Words are great- I adore words, I write about words for a living, I study words until I have sucked every possible meaning out of them. Right now, words are important to us because you still don't have too many of them (not spoken words, anyway) and find it difficult to communicate. How else do we make our ideas into realities? How else to we put substance to our thoughts? I know that some scientists argue that we think in pictures, but words, to me, seem incredibly important. After all, writes Arika Okrent, "We may be able to think without language, but language lets us know that we are thinking." In other words, our thinking without language wouldn't be self-reflexive or even as self-conscious. I wonder what, and how, you are thinking, what's going on in your head that you can't yet express, and I pray for words to come.
And yet words are, ironically, not enough. Words are, in many ways, easy: it's easy to tell someone you love them, write effusive letters, or say that you will be there for someone, but acting on these words is much more difficult.
I have a few examples of this, the first one being you yourself. Like I said, you don't have many words, but every night, you try to put me to bed, you caress my face, you turn on music and try to cover me up, and I know, beyond certainty, how much you love me. I actually know this just by how your face lights up when I come into the room.
Your Aunt Diane regularly sends you postcards. Now these postcards do contain words, but they could really say nothing. The point is that she sends you one almost every week, that she has thought of us in the midst of her busy life, that you are a priority to her.
My father, your grandfather, was not what I would call an emotionally effusive, mushy person. I don't often remember him telling him he loved me or hugging me spontaneously (although he was more demonstrative toward me than toward my brother). Yet if anything ever went wrong with my car or with my brother's car, he would spend hours, sometimes in the pouring rain or in the snow, fixing them. He drove to my college if I needed anything (I'm a space cadet and sometimes left my violin at home), and both he and my mom drove up to your uncle Julius's college, six hours away, in the middle of the night, when he had an accident.

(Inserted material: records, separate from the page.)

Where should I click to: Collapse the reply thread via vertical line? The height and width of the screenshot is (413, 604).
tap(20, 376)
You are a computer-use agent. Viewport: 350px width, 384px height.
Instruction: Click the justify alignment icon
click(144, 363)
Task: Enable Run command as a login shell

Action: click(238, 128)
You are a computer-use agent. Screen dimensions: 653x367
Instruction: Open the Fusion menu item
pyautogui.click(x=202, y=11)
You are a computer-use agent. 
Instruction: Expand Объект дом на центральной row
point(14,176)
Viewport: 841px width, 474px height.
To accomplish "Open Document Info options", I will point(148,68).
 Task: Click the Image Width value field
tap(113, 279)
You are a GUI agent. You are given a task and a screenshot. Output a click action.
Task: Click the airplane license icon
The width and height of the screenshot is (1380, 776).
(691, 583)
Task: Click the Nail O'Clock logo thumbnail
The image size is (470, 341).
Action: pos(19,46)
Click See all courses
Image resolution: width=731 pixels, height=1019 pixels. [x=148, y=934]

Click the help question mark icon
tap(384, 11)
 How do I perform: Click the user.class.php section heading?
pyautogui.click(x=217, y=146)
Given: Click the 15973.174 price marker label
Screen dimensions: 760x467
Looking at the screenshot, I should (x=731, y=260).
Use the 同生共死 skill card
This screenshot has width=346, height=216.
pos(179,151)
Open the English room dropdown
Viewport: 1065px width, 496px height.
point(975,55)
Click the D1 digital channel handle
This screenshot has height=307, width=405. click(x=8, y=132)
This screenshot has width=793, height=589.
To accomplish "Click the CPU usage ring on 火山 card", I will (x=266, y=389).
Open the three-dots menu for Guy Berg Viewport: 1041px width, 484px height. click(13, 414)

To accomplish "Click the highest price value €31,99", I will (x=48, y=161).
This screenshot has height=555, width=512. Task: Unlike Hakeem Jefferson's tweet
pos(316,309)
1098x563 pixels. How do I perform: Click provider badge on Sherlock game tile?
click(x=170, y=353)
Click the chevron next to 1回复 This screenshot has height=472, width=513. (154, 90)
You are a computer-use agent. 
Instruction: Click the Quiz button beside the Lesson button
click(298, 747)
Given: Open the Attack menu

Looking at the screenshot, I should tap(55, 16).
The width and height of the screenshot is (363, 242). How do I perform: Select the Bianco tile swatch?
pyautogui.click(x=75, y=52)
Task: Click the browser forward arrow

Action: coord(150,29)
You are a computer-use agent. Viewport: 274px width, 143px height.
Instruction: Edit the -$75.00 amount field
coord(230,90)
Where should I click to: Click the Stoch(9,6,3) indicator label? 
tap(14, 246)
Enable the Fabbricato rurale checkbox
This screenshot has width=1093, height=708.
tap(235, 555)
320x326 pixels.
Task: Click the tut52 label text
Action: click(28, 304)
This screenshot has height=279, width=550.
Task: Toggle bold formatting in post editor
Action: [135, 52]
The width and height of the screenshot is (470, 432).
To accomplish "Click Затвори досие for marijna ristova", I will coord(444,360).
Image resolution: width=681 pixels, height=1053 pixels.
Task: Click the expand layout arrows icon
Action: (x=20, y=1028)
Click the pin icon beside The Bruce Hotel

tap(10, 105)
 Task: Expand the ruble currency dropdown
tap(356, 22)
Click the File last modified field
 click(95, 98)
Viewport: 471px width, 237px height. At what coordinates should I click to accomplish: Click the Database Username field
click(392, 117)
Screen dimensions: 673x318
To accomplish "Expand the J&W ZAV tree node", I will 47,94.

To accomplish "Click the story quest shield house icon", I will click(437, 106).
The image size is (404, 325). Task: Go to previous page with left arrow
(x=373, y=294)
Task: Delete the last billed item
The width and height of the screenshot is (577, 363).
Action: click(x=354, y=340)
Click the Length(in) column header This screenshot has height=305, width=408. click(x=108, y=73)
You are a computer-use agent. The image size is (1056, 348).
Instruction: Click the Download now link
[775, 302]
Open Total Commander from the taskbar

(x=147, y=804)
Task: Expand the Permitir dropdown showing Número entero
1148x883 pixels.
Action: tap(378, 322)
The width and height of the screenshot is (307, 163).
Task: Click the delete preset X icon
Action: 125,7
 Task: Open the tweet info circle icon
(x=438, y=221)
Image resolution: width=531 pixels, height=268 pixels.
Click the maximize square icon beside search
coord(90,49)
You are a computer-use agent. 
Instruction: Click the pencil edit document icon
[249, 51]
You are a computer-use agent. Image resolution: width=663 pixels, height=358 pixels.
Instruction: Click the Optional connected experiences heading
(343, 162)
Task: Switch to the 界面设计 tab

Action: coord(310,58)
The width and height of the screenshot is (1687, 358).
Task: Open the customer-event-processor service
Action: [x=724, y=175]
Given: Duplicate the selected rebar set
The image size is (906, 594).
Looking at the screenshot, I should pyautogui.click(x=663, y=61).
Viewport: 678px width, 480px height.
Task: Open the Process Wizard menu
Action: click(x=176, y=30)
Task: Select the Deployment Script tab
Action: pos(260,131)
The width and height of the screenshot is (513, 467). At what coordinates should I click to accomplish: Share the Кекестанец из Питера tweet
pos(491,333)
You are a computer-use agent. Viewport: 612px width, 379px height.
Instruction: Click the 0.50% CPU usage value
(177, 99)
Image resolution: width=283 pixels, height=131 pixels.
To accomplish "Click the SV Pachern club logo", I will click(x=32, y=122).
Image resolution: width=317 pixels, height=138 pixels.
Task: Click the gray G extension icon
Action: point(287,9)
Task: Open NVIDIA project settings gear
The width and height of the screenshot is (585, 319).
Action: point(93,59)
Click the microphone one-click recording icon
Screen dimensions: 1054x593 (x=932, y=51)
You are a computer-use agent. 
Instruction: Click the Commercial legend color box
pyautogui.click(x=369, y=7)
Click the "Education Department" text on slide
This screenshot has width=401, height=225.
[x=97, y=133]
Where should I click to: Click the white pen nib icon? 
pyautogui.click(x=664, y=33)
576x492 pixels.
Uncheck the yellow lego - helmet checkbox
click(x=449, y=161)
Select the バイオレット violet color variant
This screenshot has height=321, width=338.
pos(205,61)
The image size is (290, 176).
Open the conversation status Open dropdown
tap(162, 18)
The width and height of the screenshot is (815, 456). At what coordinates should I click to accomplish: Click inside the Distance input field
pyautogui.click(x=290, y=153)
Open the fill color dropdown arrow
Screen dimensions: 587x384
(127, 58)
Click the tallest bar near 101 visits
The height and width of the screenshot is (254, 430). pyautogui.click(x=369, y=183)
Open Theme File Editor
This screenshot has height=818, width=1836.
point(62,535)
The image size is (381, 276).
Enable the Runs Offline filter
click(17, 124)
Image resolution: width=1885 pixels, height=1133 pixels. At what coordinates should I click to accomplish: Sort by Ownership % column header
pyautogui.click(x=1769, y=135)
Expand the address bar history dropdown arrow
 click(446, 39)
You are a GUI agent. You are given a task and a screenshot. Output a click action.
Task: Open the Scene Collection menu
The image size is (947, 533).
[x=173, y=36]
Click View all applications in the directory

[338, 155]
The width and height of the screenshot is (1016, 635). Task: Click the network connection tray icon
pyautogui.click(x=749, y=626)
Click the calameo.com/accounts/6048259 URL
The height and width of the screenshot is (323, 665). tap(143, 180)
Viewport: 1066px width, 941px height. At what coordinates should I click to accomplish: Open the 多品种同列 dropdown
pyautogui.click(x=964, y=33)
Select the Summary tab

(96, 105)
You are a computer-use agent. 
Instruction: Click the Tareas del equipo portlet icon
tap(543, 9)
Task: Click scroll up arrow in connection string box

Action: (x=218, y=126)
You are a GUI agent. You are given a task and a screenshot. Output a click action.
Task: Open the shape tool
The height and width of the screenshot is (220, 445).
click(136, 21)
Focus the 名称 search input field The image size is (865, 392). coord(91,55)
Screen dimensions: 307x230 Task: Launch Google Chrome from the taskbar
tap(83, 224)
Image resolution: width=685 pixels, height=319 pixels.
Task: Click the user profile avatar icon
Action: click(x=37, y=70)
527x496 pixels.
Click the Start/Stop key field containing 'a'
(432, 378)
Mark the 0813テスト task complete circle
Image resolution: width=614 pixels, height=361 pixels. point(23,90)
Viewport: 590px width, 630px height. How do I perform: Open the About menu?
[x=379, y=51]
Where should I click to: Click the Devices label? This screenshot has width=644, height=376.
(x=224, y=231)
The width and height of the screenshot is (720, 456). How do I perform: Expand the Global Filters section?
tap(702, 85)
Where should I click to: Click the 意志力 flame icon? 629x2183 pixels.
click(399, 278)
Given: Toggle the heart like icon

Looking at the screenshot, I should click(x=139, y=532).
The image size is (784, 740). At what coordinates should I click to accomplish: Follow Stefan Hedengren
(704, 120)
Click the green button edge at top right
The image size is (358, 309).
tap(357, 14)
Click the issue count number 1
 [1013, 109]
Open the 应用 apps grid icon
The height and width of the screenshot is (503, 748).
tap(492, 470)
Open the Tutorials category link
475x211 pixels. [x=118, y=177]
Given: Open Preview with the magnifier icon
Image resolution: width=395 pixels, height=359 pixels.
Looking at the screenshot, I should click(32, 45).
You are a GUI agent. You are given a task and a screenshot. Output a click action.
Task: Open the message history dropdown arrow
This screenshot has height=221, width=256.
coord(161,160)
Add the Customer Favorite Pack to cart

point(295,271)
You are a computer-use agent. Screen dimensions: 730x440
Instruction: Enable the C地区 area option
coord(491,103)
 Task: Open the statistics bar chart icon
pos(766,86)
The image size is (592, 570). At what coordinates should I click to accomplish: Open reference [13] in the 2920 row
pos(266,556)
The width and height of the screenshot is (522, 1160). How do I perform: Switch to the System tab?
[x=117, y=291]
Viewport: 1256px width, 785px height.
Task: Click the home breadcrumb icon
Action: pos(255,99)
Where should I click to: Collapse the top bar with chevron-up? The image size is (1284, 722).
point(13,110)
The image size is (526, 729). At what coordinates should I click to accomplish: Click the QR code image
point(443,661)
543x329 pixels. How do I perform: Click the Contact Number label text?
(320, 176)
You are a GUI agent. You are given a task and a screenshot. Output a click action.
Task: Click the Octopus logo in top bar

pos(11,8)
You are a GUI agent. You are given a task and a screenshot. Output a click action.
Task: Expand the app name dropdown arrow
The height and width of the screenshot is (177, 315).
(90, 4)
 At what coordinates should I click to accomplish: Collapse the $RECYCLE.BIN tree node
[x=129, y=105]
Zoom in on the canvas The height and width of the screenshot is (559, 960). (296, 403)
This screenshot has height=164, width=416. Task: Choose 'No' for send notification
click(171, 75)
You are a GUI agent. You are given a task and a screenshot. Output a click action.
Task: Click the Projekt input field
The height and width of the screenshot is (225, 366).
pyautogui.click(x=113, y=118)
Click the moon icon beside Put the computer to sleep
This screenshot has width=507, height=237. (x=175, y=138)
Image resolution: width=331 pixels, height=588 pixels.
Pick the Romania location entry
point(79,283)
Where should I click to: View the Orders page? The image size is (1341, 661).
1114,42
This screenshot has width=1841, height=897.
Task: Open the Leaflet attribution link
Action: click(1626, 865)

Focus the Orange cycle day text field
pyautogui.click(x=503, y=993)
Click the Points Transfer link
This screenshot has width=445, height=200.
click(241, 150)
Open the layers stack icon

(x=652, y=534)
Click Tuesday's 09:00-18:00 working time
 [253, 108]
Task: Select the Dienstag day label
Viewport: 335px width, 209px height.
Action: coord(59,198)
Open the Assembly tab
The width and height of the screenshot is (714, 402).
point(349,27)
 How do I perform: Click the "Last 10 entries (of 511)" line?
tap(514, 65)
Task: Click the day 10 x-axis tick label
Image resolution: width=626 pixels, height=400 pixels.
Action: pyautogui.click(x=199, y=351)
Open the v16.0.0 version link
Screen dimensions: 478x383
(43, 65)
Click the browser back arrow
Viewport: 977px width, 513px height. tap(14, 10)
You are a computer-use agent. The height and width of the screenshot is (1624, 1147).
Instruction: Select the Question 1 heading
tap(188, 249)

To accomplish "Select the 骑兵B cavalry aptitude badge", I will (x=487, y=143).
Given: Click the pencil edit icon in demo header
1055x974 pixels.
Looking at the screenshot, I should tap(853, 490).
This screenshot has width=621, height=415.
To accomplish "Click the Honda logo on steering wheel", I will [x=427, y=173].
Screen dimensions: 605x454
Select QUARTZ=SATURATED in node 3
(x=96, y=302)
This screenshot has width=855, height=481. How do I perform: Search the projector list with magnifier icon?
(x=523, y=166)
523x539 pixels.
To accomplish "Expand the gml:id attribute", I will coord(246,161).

To fulfill another cliché, I married someone kindof like my dad in that your Daddy is very private with his feelings, doesn't like to use a lot of words to express what he's thinking, and doesn't want to make a show of things. In fact, I'm not putting this post on Facebook because I know it would embarrass him. And yet, he does these things that show his love all of the time: small things, like cleaning the house when we were in Europe or getting food when I'm too busy with work. Most recently, I went to Utah for a conference but really struggled through it because I was sick. When I came home, this is what I saw:
He picked out the kinds of soup I love most so that I wouldn't have to worry about cooking. A small, but thoughtful gesture, that really shows love and care.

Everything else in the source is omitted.